*Data rows*.
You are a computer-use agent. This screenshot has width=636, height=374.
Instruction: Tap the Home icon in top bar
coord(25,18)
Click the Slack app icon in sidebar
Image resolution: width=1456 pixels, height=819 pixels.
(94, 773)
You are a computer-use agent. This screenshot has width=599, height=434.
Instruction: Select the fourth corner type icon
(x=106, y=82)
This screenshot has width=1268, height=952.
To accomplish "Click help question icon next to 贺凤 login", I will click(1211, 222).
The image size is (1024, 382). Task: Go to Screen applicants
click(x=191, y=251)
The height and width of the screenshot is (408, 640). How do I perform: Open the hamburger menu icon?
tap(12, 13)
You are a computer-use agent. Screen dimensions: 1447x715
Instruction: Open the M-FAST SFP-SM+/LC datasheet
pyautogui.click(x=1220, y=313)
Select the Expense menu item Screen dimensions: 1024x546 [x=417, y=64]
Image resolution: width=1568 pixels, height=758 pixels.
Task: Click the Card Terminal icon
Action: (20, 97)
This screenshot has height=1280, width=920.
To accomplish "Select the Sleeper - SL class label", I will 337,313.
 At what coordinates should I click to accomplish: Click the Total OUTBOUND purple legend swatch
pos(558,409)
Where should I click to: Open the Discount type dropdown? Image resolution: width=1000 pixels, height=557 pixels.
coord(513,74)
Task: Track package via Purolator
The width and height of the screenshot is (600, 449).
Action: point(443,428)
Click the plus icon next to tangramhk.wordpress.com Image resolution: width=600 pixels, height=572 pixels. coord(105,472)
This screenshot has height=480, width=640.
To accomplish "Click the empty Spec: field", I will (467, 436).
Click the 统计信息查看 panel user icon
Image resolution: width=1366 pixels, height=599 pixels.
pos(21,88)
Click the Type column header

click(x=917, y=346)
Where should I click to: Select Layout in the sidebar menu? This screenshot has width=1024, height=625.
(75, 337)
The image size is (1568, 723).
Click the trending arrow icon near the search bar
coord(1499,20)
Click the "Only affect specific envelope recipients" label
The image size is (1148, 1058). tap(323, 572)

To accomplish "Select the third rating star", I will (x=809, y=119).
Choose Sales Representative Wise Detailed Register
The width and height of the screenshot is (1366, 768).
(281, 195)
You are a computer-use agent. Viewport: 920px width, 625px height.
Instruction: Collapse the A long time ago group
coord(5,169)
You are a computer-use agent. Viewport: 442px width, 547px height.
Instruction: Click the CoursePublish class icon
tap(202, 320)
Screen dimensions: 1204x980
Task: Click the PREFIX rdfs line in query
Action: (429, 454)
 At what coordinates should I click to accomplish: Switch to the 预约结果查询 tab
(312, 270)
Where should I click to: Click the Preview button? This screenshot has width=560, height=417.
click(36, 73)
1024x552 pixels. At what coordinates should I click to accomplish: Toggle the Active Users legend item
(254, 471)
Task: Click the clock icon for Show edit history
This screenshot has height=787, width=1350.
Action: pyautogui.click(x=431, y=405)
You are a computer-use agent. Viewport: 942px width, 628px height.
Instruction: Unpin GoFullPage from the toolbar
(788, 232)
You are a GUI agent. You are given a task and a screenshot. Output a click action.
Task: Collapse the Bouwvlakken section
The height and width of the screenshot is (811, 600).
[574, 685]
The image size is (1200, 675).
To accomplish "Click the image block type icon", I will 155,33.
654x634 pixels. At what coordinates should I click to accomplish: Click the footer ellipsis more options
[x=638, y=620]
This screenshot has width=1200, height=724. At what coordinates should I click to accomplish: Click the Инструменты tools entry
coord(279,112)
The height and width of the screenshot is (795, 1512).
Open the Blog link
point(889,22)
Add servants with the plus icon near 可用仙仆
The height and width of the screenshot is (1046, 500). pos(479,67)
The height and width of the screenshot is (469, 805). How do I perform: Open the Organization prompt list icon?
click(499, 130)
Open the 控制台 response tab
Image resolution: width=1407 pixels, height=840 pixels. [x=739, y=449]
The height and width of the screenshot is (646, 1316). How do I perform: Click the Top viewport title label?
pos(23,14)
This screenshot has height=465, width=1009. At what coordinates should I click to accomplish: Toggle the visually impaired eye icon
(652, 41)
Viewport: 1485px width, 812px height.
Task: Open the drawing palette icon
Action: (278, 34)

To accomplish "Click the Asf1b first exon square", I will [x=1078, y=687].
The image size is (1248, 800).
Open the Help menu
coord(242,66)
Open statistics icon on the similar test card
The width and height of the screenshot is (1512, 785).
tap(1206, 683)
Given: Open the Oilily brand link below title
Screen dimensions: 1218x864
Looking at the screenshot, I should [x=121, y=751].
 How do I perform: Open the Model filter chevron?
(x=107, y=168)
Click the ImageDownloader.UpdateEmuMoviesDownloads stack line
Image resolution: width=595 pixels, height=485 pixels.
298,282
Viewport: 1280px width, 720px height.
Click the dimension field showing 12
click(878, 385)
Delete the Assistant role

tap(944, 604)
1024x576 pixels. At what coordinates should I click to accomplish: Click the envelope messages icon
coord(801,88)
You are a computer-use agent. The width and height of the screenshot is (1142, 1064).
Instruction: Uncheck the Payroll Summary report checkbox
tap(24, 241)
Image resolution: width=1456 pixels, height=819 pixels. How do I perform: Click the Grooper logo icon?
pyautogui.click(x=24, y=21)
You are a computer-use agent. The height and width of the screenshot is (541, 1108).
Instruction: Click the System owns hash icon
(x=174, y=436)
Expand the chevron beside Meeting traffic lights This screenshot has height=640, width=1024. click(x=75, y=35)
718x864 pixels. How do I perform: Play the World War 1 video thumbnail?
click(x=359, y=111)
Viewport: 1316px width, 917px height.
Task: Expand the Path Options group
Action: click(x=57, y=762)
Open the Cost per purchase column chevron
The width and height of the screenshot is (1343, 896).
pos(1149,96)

*Work instructions*.
Revise the lines from the one containing "will [x=1078, y=687]." through the one containing "tap(24, 241)", inclusive, so that "Help menu" becomes "Edit menu". Keep everything else the same and return only those lines.

*Answer to this exercise*.
To accomplish "Click the Asf1b first exon square", I will [x=1078, y=687].
The image size is (1248, 800).
Open the Edit menu
coord(242,66)
Open statistics icon on the similar test card
The width and height of the screenshot is (1512, 785).
tap(1206, 683)
Given: Open the Oilily brand link below title
Screen dimensions: 1218x864
Looking at the screenshot, I should [x=121, y=751].
 How do I perform: Open the Model filter chevron?
(x=107, y=168)
Click the ImageDownloader.UpdateEmuMoviesDownloads stack line
Image resolution: width=595 pixels, height=485 pixels.
298,282
Viewport: 1280px width, 720px height.
Click the dimension field showing 12
click(878, 385)
Delete the Assistant role

tap(944, 604)
1024x576 pixels. At what coordinates should I click to accomplish: Click the envelope messages icon
coord(801,88)
You are a computer-use agent. The width and height of the screenshot is (1142, 1064).
Instruction: Uncheck the Payroll Summary report checkbox
tap(24, 241)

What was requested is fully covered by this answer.